RECORDS TO USE: Begin

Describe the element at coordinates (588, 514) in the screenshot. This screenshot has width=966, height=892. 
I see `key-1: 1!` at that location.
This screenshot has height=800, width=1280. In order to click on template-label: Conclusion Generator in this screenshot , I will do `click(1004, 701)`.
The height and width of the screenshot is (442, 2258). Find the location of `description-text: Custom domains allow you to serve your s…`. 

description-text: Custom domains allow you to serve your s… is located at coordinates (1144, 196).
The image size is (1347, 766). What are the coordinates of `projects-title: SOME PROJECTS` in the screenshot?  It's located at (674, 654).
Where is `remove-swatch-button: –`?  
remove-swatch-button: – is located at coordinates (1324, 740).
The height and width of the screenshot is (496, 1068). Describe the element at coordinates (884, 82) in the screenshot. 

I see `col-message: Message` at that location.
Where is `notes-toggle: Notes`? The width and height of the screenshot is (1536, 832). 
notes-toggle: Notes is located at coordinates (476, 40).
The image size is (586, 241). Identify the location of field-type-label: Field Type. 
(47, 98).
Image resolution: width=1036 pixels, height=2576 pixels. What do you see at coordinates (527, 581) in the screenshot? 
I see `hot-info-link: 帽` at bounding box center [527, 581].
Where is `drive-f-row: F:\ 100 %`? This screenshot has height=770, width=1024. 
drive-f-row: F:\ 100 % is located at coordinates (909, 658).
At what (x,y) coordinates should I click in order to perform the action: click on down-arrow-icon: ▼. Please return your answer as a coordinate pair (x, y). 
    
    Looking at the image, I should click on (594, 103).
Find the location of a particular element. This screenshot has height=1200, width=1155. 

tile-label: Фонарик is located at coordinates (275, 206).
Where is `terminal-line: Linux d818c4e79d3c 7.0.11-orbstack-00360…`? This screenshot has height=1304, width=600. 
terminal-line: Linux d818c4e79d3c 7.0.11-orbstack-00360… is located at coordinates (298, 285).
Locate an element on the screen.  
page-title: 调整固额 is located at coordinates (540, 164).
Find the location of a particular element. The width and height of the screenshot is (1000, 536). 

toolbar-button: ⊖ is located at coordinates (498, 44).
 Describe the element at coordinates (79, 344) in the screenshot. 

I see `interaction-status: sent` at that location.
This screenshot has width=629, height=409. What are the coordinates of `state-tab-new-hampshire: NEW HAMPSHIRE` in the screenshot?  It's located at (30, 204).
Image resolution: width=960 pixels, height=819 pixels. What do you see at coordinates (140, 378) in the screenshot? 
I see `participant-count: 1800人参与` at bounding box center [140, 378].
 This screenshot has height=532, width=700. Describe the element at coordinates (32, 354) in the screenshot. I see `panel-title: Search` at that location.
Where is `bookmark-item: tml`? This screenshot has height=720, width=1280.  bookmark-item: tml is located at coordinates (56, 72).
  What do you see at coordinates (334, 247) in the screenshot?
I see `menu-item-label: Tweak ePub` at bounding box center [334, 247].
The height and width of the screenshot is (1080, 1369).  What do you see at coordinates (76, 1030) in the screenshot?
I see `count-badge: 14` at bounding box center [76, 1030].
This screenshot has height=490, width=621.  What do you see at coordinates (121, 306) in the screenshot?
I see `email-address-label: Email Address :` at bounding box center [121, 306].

RECORDS TO USE: End

ACTIVITY: Change each "Find the location of" in the lines above to "Locate", and give all the lines again with nothing else altered.

SOLUTION TO THE PROBLEM:
Describe the element at coordinates (588, 514) in the screenshot. This screenshot has width=966, height=892. 
I see `key-1: 1!` at that location.
This screenshot has height=800, width=1280. In order to click on template-label: Conclusion Generator in this screenshot , I will do `click(1004, 701)`.
The height and width of the screenshot is (442, 2258). Locate `description-text: Custom domains allow you to serve your s…`. 

description-text: Custom domains allow you to serve your s… is located at coordinates (1144, 196).
The image size is (1347, 766). What are the coordinates of `projects-title: SOME PROJECTS` in the screenshot?  It's located at (674, 654).
Where is `remove-swatch-button: –`?  
remove-swatch-button: – is located at coordinates (1324, 740).
The height and width of the screenshot is (496, 1068). Describe the element at coordinates (884, 82) in the screenshot. 

I see `col-message: Message` at that location.
Where is `notes-toggle: Notes`? The width and height of the screenshot is (1536, 832). 
notes-toggle: Notes is located at coordinates (476, 40).
The image size is (586, 241). Identify the location of field-type-label: Field Type. 
(47, 98).
Image resolution: width=1036 pixels, height=2576 pixels. What do you see at coordinates (527, 581) in the screenshot? 
I see `hot-info-link: 帽` at bounding box center [527, 581].
Where is `drive-f-row: F:\ 100 %`? This screenshot has height=770, width=1024. 
drive-f-row: F:\ 100 % is located at coordinates (909, 658).
At what (x,y) coordinates should I click in order to perform the action: click on down-arrow-icon: ▼. Please return your answer as a coordinate pair (x, y). 
    
    Looking at the image, I should click on (594, 103).
Locate a particular element. This screenshot has height=1200, width=1155. 

tile-label: Фонарик is located at coordinates (275, 206).
Where is `terminal-line: Linux d818c4e79d3c 7.0.11-orbstack-00360…`? This screenshot has height=1304, width=600. 
terminal-line: Linux d818c4e79d3c 7.0.11-orbstack-00360… is located at coordinates (298, 285).
Locate an element on the screen.  
page-title: 调整固额 is located at coordinates (540, 164).
Locate a particular element. The width and height of the screenshot is (1000, 536). 

toolbar-button: ⊖ is located at coordinates (498, 44).
 Describe the element at coordinates (79, 344) in the screenshot. 

I see `interaction-status: sent` at that location.
This screenshot has width=629, height=409. What are the coordinates of `state-tab-new-hampshire: NEW HAMPSHIRE` in the screenshot?  It's located at (30, 204).
Image resolution: width=960 pixels, height=819 pixels. What do you see at coordinates (140, 378) in the screenshot? 
I see `participant-count: 1800人参与` at bounding box center [140, 378].
 This screenshot has height=532, width=700. Describe the element at coordinates (32, 354) in the screenshot. I see `panel-title: Search` at that location.
Where is `bookmark-item: tml`? This screenshot has height=720, width=1280.  bookmark-item: tml is located at coordinates (56, 72).
  What do you see at coordinates (334, 247) in the screenshot?
I see `menu-item-label: Tweak ePub` at bounding box center [334, 247].
The height and width of the screenshot is (1080, 1369).  What do you see at coordinates (76, 1030) in the screenshot?
I see `count-badge: 14` at bounding box center [76, 1030].
This screenshot has height=490, width=621.  What do you see at coordinates (121, 306) in the screenshot?
I see `email-address-label: Email Address :` at bounding box center [121, 306].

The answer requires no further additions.